When Arafat died, and Abbas succeeded him as ruler of both the PLO and PA in 2004, it was hoped by many in the West that he would seriously govern as a moderate and pursue peace, yet already in his initial 2004-2005 campaign for PA president, Abbas said he would shield Palestinian terrorists from Israel and that he had no plans to crack down on them. Abbas won a four-year term in that election; 17 years later, no new election has ever been held. Unsurprisingly, the democracy monitor Freedom House rates Abbas's PA-run West Bank to be Not Free, noting that: "[t]he PA lacks an executive or legislature with an electoral mandate. Because the legislature has not functioned since 2007, new laws are introduced via presidential decree... The news media are generally not free in the West Bank; journalists are surveilled and repressed... Human rights groups regularly document allegations of arbitrary detention by PA security forces." In contrast, Freedom House designates Israel as Free, finding that "Israel is a parliamentary democracy with a multiparty system and independent institutions that guarantee political rights and civil liberties for most of the population."

In hindsight, perhaps the Holocaust denial of the dictator Abbas should not have been so shocking. In 1982, Abbas wrote a doctoral thesis at Patrice Lumumba University in Soviet Moscow, titled "The Secret Connection between the Nazis and the Leaders of the Zionist Movement," in which he asserted that under a million Jews had died in the Holocaust; a later 1984 introduction challenged the existence of the Nazi gas chambers. Horrifically, he alleges that Jewish Zionists joined forces with the Nazis to inflict the Holocaust on European Jewry. Perhaps when a famous Holocaust denier denies the Holocaust, he isn't telling us anything about himself we don't already know. Nevertheless, it is an important light in which to consider the consistent antisemitic incitement in Palestinian educational materials and public media.

For those who don't know—for instance, for those raised in regimes like the PA, which distort and deny the Holocaust—the Nazi Third Reich carried out an industrialized genocide of most of Europe's Jews, slaughtering 6 million Jews out of about 16 million then living in the world. Even according to the most optimistic interpretations, the Jewish population has never returned to that prewar peak. Meanwhile, by some estimates, the Palestinian population has increased by nine times since the Partition of the British Mandate. Somehow, this is supposed to be happening while Israel (according to Abbas) perpetrates 50 equivalents of the slaughter of the 6 million—which would mean killing approximately 300 million Palestinians, about the current population of the United States. The mind boggles.

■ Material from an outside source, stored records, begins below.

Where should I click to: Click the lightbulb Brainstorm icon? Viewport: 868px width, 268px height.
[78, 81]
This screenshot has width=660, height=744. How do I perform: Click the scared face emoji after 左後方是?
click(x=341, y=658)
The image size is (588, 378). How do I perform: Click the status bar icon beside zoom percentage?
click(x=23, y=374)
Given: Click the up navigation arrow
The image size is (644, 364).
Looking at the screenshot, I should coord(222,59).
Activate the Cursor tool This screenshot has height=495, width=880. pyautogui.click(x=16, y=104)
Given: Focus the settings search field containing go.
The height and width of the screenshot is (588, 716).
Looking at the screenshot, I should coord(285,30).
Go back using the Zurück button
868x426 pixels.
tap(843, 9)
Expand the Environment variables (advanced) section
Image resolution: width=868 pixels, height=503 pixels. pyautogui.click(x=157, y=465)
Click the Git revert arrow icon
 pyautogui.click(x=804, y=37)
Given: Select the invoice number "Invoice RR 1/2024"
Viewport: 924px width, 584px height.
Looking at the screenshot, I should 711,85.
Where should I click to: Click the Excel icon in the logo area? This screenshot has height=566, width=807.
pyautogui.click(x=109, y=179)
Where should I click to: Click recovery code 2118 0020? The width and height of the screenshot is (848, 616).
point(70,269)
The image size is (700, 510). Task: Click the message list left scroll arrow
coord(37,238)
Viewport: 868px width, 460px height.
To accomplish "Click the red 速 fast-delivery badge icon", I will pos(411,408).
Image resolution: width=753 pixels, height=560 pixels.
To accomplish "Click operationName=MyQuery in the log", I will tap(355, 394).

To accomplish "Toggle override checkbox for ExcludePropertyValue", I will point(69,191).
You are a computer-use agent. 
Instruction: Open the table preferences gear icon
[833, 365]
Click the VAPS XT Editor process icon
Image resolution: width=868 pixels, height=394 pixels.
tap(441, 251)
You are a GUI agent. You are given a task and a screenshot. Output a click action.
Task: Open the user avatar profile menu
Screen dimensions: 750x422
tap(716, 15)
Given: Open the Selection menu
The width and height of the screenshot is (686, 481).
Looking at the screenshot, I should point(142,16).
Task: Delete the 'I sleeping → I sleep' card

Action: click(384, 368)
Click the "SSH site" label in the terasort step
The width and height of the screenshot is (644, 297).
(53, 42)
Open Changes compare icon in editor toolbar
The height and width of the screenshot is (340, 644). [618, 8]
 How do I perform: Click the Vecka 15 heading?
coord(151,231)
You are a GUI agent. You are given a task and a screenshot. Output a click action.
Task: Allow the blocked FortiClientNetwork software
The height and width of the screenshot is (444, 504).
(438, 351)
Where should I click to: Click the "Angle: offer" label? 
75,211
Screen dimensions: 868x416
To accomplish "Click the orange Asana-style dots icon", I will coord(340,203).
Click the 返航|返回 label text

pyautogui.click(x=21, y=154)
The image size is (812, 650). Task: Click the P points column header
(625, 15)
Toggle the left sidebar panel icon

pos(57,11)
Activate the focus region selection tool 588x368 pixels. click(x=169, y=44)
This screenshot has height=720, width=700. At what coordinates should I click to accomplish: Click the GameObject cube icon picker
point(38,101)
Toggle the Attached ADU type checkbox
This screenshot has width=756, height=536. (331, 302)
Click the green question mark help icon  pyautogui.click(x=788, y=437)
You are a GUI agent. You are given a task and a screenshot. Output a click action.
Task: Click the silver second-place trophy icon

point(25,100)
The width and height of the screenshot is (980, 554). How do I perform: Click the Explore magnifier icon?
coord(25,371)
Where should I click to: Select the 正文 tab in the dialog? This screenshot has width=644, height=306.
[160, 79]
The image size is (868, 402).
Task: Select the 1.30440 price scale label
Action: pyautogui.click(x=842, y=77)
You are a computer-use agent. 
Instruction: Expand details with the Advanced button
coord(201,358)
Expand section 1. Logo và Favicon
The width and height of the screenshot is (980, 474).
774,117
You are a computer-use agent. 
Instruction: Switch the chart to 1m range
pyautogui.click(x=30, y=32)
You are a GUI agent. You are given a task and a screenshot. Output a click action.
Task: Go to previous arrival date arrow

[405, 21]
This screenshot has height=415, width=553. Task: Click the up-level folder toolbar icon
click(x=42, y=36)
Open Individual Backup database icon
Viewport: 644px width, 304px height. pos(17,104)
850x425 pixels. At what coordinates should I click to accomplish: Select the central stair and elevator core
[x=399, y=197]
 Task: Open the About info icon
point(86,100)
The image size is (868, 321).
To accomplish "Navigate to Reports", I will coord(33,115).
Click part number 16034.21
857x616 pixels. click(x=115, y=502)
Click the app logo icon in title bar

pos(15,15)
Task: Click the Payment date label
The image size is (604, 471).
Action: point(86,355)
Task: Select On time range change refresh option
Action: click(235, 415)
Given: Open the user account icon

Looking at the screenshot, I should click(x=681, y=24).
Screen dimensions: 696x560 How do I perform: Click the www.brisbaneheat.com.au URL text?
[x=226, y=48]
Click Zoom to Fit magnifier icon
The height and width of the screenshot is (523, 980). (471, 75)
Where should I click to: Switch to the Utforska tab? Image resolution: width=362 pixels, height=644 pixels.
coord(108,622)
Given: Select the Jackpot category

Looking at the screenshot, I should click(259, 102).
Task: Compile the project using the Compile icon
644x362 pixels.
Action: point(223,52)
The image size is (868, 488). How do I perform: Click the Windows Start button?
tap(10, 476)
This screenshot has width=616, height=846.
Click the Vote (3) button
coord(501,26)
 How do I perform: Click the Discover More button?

Yet, in the Middle East of today, the mathematically, historically, and ethically challenged Abbas is allowed to masquerade as a statesman, a moderate, and a peacemaker. It surely helps him that his domestic opposition, Hamas, is dedicated by charter to Israel's destruction, while the violent Palestinian Islamic Jihad (PIJ) is a pawn of revolutionary Iran, and the forces of Boycott, Divestment, and Sanctions (BDS) attempt to "anti-normalize" the Israeli state. Yet these forces are as often allies as rivals in the poisonous stew that passes for Palestinian politics, as each supported Abbas's "50 Holocausts" comment—not only in spirit but in content. That should tell the world as much as one could hope to know about the prospects Israel has for peace with a Palestinian culture that has been brainwashed by decades of official Holocaust denial and antisemitic incitement. Israel has about as much of a chance of a peace agreement with this group of "leaders" as it does of a joint space program with moon landing deniers. For peace to materialize in the Holy Land, a whole new generation of Palestinian leadership must step forward.

Bassem Eid is a Palestinian human rights activist.

The views expressed in this article are the writer's own.